Difficult Airway in Obstetrics Indian Medical PG Question 9: Modified Mallampati grading is used in assessment of -
- A. Difficulty of intubation (Correct Answer)
- B. Obstruction of the airway
- C. Aspiration-related death
- D. Endotracheal intubation procedure
Difficult Airway in Obstetrics Explanation: ***Difficulty of intubation***
- The **Modified Mallampati score** assesses the visibility of pharyngeal structures, which directly correlates with the ease or difficulty of performing **direct laryngoscopy** and **endotracheal intubation**.
- A higher Mallampati class (e.g., III or IV) indicates less visibility of the soft palate, uvula, and pillars, suggesting a more difficult airway and increased likelihood of a challenging intubation.
*Obstruction of the airway*
- While a high Mallampati score might indirectly indicate potential for **airway obstruction** during anesthesia due to anatomical features, its primary purpose is not to diagnose or quantify existing airway obstruction.
- Airway obstruction is more directly assessed by monitoring breathing sounds, respiratory effort, and oxygen saturation.
*Aspiration-related death*
- The **Mallampati score** helps predict the difficulty of securing the airway but does not directly assess the risk of **aspiration**.
- Aspiration risk is evaluated based on factors like gastric contents, gag reflex, and patient positioning.
*Endotracheal intubation procedure*
- The **Modified Mallampati score** helps in **planning the intubation procedure** by identifying potential difficulties but is not a measure of the intubation procedure itself.

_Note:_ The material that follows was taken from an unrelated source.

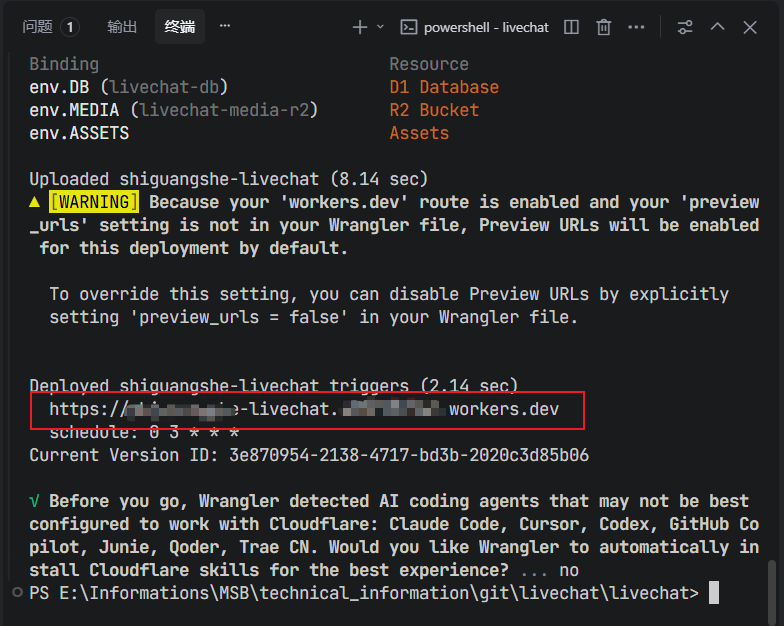
Task: Close the terminal panel
Action: pyautogui.click(x=750, y=27)
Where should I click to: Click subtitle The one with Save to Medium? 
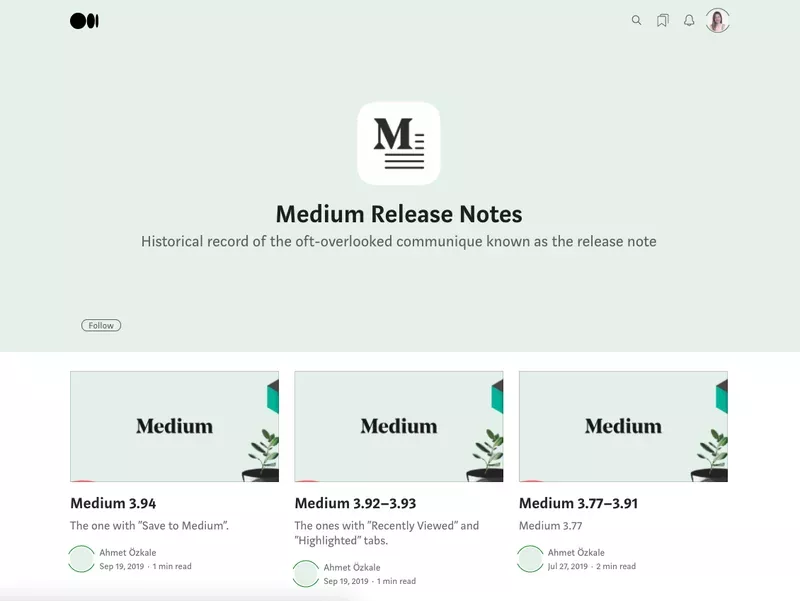(x=149, y=524)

- It is a **pre-procedure assessment tool** to gauge airway anatomy, not a description or evaluation of the steps involved in endotracheal intubation.
Difficult Airway in Obstetrics Indian Medical PG Question 10: During rapid sequence intubation in a child after taking brief history and clinical examination next step is:
- A. Administer oxygen (Correct Answer)
- B. Analgesic injection with Fentanyl
- C. Preanaesthetic medication with atropine and lignocaine
- D. IV anesthetic Diazepam/Ketamine
Difficult Airway in Obstetrics Explanation: ***Administer oxygen***
- Pre-oxygenation with 100% oxygen is critical before **rapid sequence intubation (RSI)** to maximize **oxygen reserves** and extend the safe apnea time.
- This step helps prevent **hypoxemia** during the intubation procedure, especially in children who have lower functional residual capacity.
*Analgesic injection with Fentanyl*
- While fentanyl is often used in RSI for its **analgesic** and **sedative properties**, it typically follows pre-oxygenation and is administered as part of the **induction phase**, often concurrently with a paralytic.
- Administering fentanyl alone without prior oxygenation or other induction agents would not be the immediate next step in a structured RSI protocol.
*Preanaesthetic medication with atropine and lignocaine*
- **Atropine** may be used in children to prevent **bradycardia** during intubation, particularly in infants, but it's not the immediate next step after initial assessment; pre-oxygenation is more critical.
- **Lidocaine** can be used to blunt the sympathetic response to intubation or to suppress cough, but it's not universally required and comes after pre-oxygenation and other induction medications.
*IV anesthetic Diazepam/Ketamine*
- **Diazepam** and **ketamine** are **induction agents** that cause sedation and loss of consciousness, but they are administered after pre-oxygenation and often just before the paralytic agent.
- Administering an induction agent without adequate pre-oxygenation would increase the risk of **hypoxemia** during the subsequent apnea.